Legislators urge CMS to finalize prior authorization reforms—and go further

A bipartisan group of legislators from both chambers of Congress is urging the Biden administration to finalize updates to prior authorization.

Nearly 300 members of Congress submitted letters to the Department of Health and Human Services backing rules proposed in December 2022 that aim to modernize prior auth. In these regulations, the Centers for Medicare & Medicaid Services (CMS) proposed requiring government payers to switch to electronic prior authorization by 2026.

If finalized, the changes would extend to Medicare Advantage, Medicaid managed care, Affordable Care Act exchange plans and state Medicaid agencies.

In the letter, senators said they "appreciate" that the regulations "attempt to strike a balance between program integrity and patient access to care."

"While we agree that [prior authorization], when used appropriately, is an important tool for payers to managed costs and ensure program integrity, we support CMS's efforts to protect beneficiaries, increase transparency around PA requirements and streamline this process for patients, providers and health plans," they wrote.

In addition, the senators urged CMS to build on the proposals in the rules by including a mechanism that would enable real-time decisions for routine approvals, which would shorten delays and reduce provider burden.

The letter also suggests that CMS shorten the window for a response to an expedited prior authorization request from 72 hours to 24 hours.

"We are concerned that delaying care for up to three days could jeopardize a patient's life, health or ability regain maximum function," the senators wrote.

The letter from representatives in the House echoes the same language and recommendations.

Provider organizations such as the American Association of Neurological Surgeons (AANS) and the Congress of Neurological Surgeons (CNS) also joined the chorus, calling for the regulations to be finalized.
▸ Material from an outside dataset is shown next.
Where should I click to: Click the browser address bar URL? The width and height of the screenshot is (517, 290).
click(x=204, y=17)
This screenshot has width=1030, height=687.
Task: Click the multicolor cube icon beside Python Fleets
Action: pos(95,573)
“Our message to policymakers is simple: our patients cannot afford to wait or jump through unnecessary hoops to get care for painful, debilitating and life-threatening neurologic conditions. When finalized, these rules would remove barriers to patients’ timely access to care and allow physicians to spend more time treating patients and less time on paperwork,” said Russell R. Lonser, M.D., chair of the department of neurosurgery at Ohio State University and chair of the AANS/CNS Washington Committee, in a statement.